6.1     Mit Verfügung vom 24. August 2005 wurde der Beschwerdeführerin Frist zur Einreichung des vollständig ausgefüllten Formulars 'Gesuch um unentgeltliche Rechtsvertretung' angesetzt, unter der Androhung, dass bei ungenügender Substantiierung das Begehren um unentgeltliche Verbeiständung abgewiesen werde (vgl. Urk. 4). Nach Gesetz und Praxis sind in der Regel die Voraussetzungen für die Bewilligung der unentgeltlichen Verbeiständung erfüllt, wenn der Prozess nicht aussichtslos, die Partei bedürftig und die anwaltliche Verbeiständung notwendig oder doch geboten ist (BGE 103 V 47, 100 V 62, 98 V 117).
         Bei der Prüfung der Voraussetzungen der Bedürftigkeit ist die gesamte Situation der Gesuchstellerin im Zeitpunkt der Einreichung des Gesuches zu berücksichtigen (vgl. BGE 120 IA 179 E. 3a). Vorliegend ist daher auf die wirtschaftlichen Verhältnisse im Zeitpunkt der Einreichung der Beschwerde vom 23. August 2005 (Urk. 1) abzustellen. Aufgrund des mit den eingereichten Depot- beziehungsweise Kontoauszügen (Urk. 8/1-3) belegten Vermögens von rund Fr. 70'000.-- ist die Bedürftigkeit zu verneinen.





Das Gericht beschliesst:
         Das Gesuch um Gewährung einer unentgeltlichen Rechtsverbeiständung wird abgewiesen.

und erkennt sodann:
1.         Die Beschwerde wird abgewiesen.
2.         Das Verfahren ist kostenlos.
3.         Zustellung gegen Empfangsschein an:
- Rechtsanwalt Dr. Rudolf Strehler
- Fürsprecher René W. Schleifer
- Bundesamt für Gesundheit
- CSS Versicherung
4.         Gegen diesen Entscheid kann innert 30 Tagen seit der Zustellung beim Eidgenössischen Versicherungsgericht Verwaltungsgerichtsbeschwerde eingereicht werden.
Die Beschwerdeschrift ist dem Eidgenössischen Versicherungsgericht, Schweizerhofquai 6, 6004 Luzern, in dreifacher Ausfertigung zuzustellen.
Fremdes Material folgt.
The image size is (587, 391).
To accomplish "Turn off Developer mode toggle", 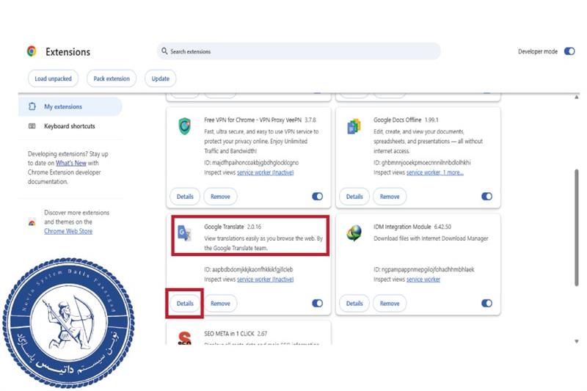I will pyautogui.click(x=569, y=51).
Die Beschwerdeschrift hat die Begehren, deren Begründung mit Angabe der Beweismittel und die Unterschrift der beschwerdeführenden Person oder ihres Vertreters zu enthalten; die Ausfertigung des angefochtenen Entscheides und der dazugehörige Briefumschlag sowie die als Beweismittel angerufenen Urkunden sind beizulegen, soweit die beschwerdeführende Person sie in Händen hat (Art. 132 in Verbindung mit Art. 106 und 108 OG).